Mais n'est-ce pas pour enrager,
Moy qui fais un chacun ranger,
Qui say tirer le monde à moy,
Ne faisant signe que du doy :(500)
Moy qui renverse & trouble tout,
Ne puis pourtant venir à bout
De ce faulx vieillard obstiné.
Quelque assault qu'on luy ait donné . (505)

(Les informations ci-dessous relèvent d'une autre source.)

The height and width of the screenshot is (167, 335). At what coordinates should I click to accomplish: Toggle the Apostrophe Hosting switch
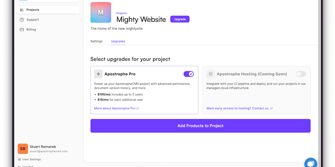pyautogui.click(x=301, y=74)
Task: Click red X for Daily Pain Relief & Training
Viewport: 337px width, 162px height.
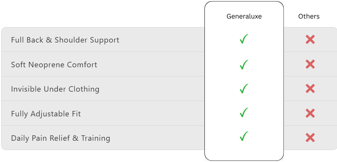Action: pyautogui.click(x=310, y=138)
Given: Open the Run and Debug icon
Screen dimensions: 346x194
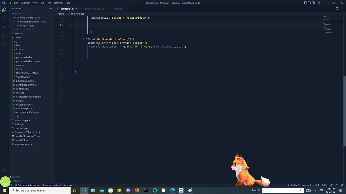Looking at the screenshot, I should coord(4,35).
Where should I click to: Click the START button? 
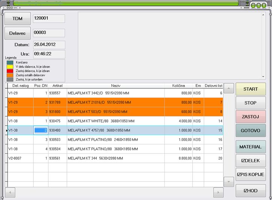point(251,89)
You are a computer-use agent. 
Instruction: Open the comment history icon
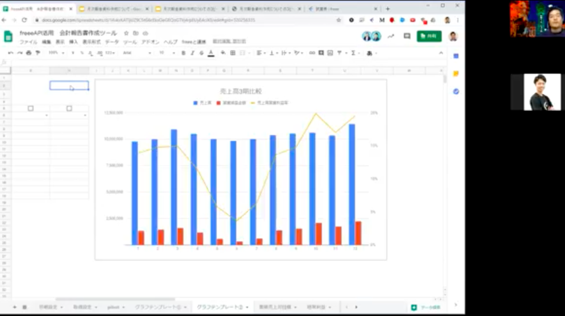[x=407, y=36]
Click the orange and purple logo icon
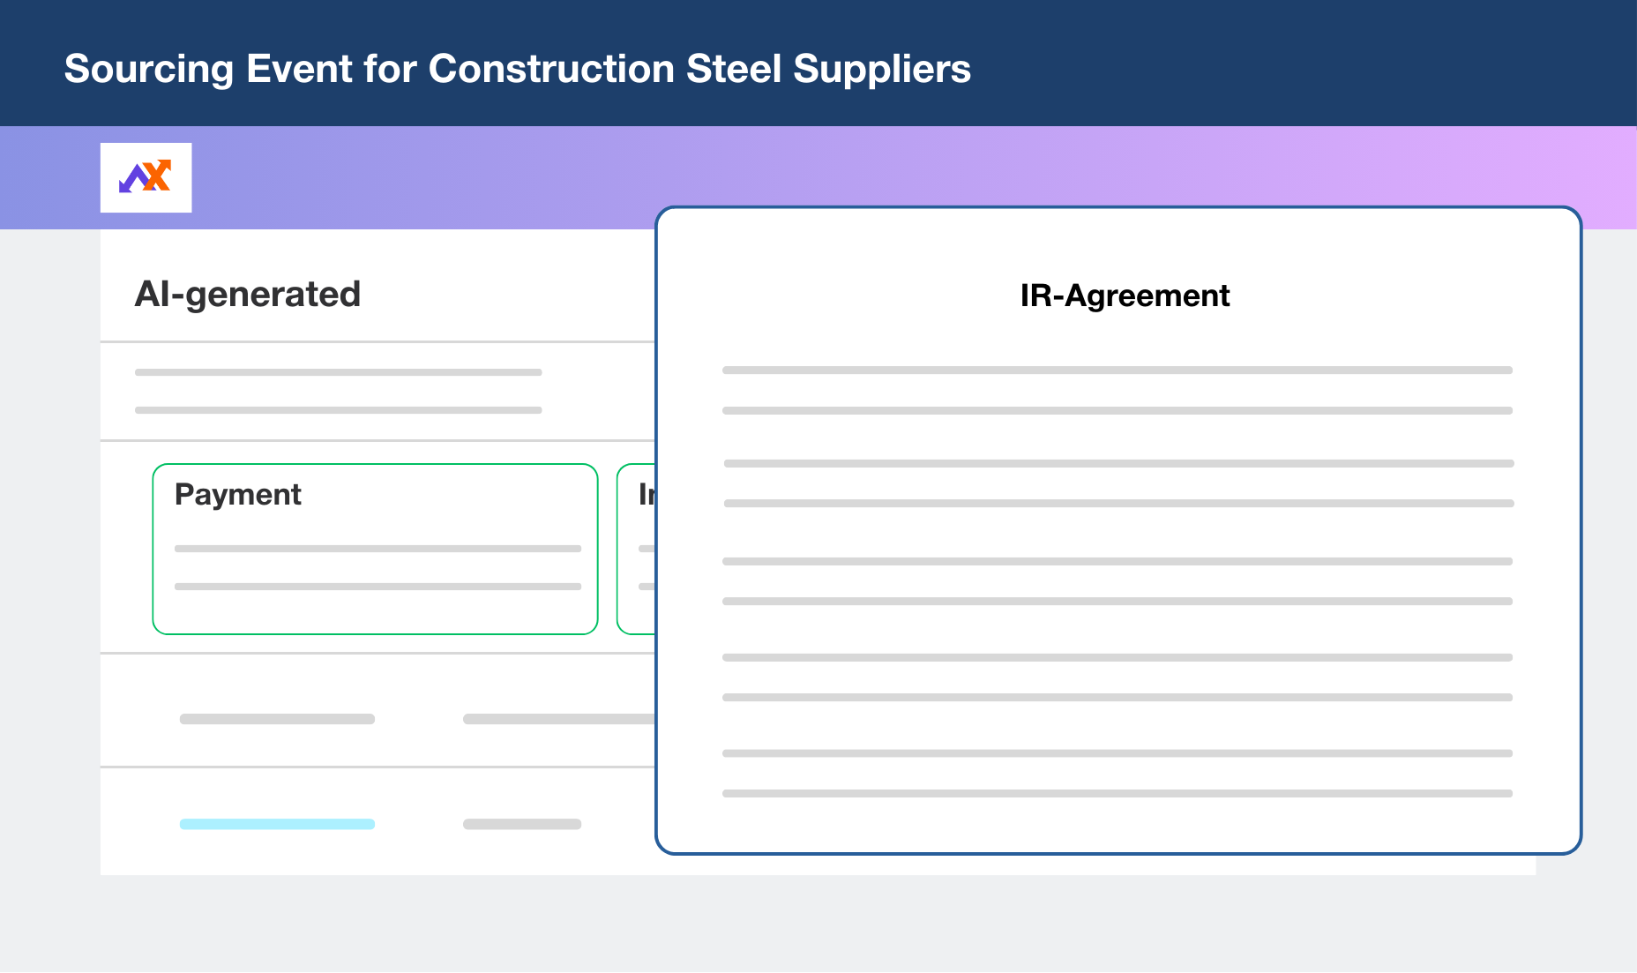1637x973 pixels. [146, 177]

Le voila party de ce lieu.
Et tout prest d'obeir à Dieu :
Quoy que le cas soit fort estrange.
Mais au fort, soit que son cueur change,
Ou qu'il sacrifie en effect,
Ce que je preten sera faict. (510)
S'il sacrifie, Isac mourra,
Et mon cueur delivré sera
De la frayeur qu'en sa personne
La promesse de Dieu me donne.
S'il change de cueur, je puis dire (515)
Que j'ay tout ce que je desire :
Et voila le poinct où je tasche.
Car si une fois il se fasche
D'obeir au Dieu tout puissant,
Le voila desobeissant, (520)
Banny de Dieu & de sa grace.
Voila le poinct que je pourchasse.
Sus donc mon froc, courons apres,
Pour le combattre de plus près.
PAUSE.
ABRAHAM.
Enfans voicy arrivé le tiers jour, (525)
Que nous marchons sans avoir faict sejour
Que bien petit : reposer il vous fault :
Car quant à moy, je veux monter plus hault,
Avec Isaac, jusqu'en un certain lieu,
Qui m'a esté enseigné de mon Dieu. (530)
Là je feray sacrifice & prière,
Comme il requiert : demourez donc derriere,
Et vous gardez de marcher plus avant.
Mais vous, mon fils Isaac, passez devant,
Car le Seigneur requiert vostre presence. (535)
TROUPPE.
Puis que telle est, Sire, vostre defence.
Nous demourrons.
ABRAHAM.
Baillez-luy ce fardeau,
Et je prendray le feu & le cousteau.
Bien tost serons de retour, si Dieu plaist.